## Text to read
--- START ---

How would you explain our affecting something after we're extinct?  

Sorry GMan, I won't get into mind numbing technical aspects of how this stuff works.  I studied this inside and out for several years.  Some ppl have their minds made up regardless of what data shows so I won't get into pointless back and forths over it.


----------



## Yaya (Mar 28, 2014)

Sometimes I don't know why all u assholes write these 4 paragraph explanations for ur political views...

I believe in science and history and the bible..... Over the last thousand and millions of years the earth has changed.. The climate has changed from hot to cold and from cold to hot.

I honestly believe that global warming is just a tool used for political reasons and after this winter in New England I believe in the evidence of global warming even less..

I know everyone has there point of view but we have had ice ages...floods...Powerful earth quakes...volcanic eruptions and so on for thousands of years..

The world is fukked...



Now stop arguing and get along


----------



## widehips71 (Mar 28, 2014)

--- END ---

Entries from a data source

--- START ---

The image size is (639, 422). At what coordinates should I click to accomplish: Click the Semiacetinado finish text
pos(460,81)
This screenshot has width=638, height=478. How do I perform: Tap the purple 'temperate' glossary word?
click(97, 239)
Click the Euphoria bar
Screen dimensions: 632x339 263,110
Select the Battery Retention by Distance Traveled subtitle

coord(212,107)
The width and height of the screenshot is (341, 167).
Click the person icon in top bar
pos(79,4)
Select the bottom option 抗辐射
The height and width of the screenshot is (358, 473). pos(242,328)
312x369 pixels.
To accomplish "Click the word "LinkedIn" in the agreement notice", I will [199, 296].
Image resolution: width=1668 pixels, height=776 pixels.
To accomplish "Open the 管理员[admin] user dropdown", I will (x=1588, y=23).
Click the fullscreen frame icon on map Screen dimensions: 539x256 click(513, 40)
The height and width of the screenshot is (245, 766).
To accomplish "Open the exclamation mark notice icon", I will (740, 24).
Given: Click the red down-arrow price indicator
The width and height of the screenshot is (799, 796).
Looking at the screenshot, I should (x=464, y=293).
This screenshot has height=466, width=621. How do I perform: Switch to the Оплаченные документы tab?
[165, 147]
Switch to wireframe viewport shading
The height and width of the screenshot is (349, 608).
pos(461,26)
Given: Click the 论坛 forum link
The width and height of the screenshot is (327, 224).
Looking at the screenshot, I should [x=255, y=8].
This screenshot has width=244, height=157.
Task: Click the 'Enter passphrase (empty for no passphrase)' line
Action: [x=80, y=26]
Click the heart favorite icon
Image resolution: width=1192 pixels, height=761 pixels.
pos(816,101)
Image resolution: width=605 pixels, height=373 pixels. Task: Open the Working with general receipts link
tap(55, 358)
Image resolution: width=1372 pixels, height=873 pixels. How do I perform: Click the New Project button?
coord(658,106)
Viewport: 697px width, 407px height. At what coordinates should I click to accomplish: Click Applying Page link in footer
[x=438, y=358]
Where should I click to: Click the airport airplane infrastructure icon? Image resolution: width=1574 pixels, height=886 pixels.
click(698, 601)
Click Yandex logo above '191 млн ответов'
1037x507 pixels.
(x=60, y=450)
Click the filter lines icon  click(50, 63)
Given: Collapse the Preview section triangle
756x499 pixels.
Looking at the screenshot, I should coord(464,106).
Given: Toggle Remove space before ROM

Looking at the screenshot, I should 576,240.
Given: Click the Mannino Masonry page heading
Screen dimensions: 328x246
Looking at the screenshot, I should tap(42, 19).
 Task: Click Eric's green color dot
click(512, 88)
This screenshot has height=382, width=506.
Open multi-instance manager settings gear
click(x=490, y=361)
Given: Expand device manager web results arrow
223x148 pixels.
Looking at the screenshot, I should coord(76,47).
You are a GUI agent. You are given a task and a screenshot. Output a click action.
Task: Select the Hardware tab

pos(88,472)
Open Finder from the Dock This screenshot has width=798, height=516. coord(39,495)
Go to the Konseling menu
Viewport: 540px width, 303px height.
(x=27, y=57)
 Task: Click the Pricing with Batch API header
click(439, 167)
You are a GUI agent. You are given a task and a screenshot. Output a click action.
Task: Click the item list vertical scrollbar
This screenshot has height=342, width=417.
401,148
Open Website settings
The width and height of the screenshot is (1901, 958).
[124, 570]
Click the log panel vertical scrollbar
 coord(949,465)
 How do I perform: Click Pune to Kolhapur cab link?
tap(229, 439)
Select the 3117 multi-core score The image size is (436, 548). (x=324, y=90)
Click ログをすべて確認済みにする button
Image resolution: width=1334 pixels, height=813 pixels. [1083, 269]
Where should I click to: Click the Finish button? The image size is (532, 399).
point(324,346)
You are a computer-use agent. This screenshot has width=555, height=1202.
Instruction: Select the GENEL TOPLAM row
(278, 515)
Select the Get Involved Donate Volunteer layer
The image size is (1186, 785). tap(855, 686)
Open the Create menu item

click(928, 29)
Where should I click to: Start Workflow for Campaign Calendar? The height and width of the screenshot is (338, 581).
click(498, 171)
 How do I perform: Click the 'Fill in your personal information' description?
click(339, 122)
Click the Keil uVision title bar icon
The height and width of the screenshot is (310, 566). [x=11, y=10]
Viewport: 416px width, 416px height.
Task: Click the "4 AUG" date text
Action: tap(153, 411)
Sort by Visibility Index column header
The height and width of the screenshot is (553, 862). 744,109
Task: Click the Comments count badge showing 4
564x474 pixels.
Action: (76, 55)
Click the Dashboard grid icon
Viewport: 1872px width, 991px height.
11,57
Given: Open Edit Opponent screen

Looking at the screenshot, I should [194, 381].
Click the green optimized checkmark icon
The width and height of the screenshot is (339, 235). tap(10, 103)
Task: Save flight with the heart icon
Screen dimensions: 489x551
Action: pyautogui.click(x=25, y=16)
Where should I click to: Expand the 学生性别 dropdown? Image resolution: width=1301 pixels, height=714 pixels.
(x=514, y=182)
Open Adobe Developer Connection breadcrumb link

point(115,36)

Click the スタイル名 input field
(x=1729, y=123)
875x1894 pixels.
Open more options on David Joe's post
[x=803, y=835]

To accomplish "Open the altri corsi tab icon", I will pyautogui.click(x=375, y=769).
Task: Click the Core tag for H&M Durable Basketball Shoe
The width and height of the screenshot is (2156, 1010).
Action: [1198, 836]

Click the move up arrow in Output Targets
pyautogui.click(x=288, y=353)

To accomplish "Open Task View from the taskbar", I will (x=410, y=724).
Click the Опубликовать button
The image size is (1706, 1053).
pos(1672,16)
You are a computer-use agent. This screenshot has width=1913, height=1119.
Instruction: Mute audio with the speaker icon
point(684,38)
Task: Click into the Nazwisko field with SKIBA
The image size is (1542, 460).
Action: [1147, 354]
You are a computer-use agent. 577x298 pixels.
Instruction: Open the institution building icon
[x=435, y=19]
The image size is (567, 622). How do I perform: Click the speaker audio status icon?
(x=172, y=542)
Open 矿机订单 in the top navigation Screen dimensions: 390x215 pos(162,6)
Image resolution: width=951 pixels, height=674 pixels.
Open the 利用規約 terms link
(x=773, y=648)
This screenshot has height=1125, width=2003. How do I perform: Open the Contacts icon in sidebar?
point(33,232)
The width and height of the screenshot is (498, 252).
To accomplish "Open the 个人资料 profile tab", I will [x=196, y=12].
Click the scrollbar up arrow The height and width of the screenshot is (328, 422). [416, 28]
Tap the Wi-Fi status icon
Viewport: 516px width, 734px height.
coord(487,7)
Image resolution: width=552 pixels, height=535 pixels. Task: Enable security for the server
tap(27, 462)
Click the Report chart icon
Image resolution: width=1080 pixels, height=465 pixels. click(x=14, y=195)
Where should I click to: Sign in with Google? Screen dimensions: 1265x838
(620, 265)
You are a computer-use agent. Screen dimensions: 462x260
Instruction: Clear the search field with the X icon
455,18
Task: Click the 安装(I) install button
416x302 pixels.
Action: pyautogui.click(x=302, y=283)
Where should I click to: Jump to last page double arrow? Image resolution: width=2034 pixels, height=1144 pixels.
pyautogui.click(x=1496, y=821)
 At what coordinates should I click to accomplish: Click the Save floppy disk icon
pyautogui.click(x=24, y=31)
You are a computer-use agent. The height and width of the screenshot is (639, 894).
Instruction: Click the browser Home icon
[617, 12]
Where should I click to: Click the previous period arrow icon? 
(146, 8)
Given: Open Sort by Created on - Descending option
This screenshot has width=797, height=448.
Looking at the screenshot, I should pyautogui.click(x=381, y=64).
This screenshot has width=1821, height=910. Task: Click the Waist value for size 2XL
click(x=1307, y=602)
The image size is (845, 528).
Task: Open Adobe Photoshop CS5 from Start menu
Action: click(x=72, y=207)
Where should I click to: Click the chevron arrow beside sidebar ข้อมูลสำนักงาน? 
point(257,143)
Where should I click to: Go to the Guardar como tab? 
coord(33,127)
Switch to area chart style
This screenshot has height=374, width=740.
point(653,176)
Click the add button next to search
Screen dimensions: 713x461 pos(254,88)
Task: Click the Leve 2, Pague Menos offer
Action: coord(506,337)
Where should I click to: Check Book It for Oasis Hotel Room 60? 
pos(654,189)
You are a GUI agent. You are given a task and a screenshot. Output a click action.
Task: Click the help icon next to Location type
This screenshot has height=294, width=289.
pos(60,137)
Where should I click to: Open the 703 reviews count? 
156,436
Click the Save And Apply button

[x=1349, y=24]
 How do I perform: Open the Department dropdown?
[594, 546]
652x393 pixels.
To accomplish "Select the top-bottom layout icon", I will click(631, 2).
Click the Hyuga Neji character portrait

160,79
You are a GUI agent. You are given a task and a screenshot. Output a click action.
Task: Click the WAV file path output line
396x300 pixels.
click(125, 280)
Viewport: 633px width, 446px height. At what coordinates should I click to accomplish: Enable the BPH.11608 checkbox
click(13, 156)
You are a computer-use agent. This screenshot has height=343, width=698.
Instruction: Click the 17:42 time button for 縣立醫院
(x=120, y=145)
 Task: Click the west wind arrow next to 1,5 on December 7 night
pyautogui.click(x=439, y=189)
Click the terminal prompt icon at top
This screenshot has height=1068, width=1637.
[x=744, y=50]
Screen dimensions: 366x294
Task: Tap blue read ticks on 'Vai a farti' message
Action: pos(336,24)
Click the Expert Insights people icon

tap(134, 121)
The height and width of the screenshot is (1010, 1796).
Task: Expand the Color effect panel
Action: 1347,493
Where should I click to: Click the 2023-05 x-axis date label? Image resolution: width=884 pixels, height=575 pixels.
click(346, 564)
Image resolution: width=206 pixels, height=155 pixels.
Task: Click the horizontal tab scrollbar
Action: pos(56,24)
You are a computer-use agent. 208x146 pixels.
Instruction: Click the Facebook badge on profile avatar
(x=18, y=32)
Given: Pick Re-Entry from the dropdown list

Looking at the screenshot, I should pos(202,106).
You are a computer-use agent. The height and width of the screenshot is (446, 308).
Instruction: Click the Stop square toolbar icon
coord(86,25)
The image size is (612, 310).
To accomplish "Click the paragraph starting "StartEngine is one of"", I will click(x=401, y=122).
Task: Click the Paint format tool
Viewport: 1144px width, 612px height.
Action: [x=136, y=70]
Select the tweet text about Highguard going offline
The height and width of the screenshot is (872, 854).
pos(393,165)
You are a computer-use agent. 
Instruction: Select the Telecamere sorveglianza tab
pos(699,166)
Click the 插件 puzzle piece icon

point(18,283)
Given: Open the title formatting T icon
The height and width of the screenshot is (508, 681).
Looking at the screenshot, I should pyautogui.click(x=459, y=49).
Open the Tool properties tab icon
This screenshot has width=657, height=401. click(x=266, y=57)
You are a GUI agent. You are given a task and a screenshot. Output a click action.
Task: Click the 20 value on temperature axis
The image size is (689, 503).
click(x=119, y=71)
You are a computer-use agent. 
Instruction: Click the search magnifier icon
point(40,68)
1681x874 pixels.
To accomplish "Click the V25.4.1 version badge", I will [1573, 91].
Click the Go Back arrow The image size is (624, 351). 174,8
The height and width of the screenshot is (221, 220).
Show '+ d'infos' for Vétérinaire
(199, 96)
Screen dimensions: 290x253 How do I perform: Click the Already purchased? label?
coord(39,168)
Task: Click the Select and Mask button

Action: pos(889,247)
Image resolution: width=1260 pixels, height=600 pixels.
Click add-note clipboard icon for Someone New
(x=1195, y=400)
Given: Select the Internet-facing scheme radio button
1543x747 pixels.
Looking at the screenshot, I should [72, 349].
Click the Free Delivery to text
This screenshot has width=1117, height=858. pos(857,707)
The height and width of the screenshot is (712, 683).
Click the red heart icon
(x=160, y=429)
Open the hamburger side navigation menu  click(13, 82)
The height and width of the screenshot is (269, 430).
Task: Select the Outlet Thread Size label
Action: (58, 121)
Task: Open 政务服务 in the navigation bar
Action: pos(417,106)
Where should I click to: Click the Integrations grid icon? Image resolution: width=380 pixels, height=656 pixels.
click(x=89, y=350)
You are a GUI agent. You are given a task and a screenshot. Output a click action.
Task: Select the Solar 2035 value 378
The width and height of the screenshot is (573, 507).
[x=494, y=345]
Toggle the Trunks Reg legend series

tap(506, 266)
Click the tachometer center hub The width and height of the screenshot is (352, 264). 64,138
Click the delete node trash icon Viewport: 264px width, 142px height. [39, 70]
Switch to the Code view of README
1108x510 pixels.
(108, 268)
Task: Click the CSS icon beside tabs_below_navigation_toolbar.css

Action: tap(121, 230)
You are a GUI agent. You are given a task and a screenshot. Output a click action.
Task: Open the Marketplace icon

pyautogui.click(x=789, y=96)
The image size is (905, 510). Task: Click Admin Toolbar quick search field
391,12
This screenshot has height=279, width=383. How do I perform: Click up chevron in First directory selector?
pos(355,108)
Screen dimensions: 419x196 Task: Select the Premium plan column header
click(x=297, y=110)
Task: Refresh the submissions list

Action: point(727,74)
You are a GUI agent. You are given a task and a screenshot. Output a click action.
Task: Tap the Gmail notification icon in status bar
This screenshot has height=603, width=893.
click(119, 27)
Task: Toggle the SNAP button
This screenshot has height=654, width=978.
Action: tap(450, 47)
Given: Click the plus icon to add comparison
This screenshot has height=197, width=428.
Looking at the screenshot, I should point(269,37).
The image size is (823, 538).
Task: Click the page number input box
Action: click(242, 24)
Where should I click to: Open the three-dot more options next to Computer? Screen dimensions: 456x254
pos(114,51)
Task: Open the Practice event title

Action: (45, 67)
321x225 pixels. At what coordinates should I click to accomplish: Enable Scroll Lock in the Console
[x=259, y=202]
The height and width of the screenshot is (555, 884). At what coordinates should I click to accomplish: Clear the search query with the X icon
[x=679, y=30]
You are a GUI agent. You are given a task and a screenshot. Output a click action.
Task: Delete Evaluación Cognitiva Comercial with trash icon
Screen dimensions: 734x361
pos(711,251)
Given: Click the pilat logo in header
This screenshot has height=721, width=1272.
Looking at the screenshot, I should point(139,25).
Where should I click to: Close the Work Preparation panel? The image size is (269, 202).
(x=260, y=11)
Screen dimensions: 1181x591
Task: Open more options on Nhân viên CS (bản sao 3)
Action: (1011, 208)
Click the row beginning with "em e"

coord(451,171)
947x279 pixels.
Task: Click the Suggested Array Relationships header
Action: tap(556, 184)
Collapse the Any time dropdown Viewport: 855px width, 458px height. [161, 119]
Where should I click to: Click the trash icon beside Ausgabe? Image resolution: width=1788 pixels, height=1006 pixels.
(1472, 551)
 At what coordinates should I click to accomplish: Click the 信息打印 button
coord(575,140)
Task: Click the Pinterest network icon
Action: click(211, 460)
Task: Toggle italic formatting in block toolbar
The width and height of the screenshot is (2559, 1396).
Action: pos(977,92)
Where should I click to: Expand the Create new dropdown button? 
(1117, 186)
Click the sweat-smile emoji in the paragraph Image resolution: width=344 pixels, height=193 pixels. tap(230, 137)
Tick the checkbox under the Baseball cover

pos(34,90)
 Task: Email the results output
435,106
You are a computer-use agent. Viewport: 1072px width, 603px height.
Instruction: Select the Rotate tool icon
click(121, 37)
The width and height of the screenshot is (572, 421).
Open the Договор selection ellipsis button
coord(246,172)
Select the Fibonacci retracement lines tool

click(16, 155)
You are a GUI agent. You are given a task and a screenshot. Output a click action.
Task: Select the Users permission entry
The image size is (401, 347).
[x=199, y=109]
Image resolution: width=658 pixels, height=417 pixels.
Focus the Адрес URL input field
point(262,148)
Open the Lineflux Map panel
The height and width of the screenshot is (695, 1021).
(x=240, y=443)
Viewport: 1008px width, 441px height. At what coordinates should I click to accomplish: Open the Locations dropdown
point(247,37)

--- END ---

## Required task 1
In the forum thread on global warming, what experience does Yaya cite as having reduced belief in the evidence of global warming even further?
## Required task 2
Pick up the forum thread on global warming at the point where it stops, and continue writing it.
The entries above bear no relation to the forum thread on global warming.

## Answer 1
This winter in New England.

## Answer 2
graniteman said:


> How would you explain the end of the Ice Age ..the one were the entire Earths crust was covered with ice? Another question would be why did Antartica  turn from a lush green jungle like area to being covered in ice?  I call it Nature
> 
> ''Scientists'' are no better than the oil proponents you say ''bend to their needs''.. Follow the money I always say..These ''scientists'' you rely on receive 100% of their salary, money and funding from Gov't grants if not the govt itself and donations \ grants from Universities\Liberal Groups



Ok I'll bite.  You keep saying scientists in quotation marks as if they're not really scientists lol.  These men are 50x smarter than you or I put together.  And you're assertion that they rely on 100% of their salary from the govt is completely unfounded and baseless.  Also, University studies have little to gain from creating mass hysteria or falsifying data.  As far as the Ice Age goes, you're welcome to read one of a dozen scientific articles that I could.

I'm not saying we know EVERYTHING.  I'm saying we understand a lot more than you give us credit for.  Data changes continuously with ongoing research.  Be open minded...That's how we make the world a better place


----------



## Big Worm (Mar 28, 2014)

Well just call me a ****ing idiot because I think it's a bunch of bull shit. Sure the earth is changing. It's ever evolving just like us.  I've got a couple thousand trees around my house if any of you pussies need one to hug.


----------



## widehips71 (Mar 28, 2014)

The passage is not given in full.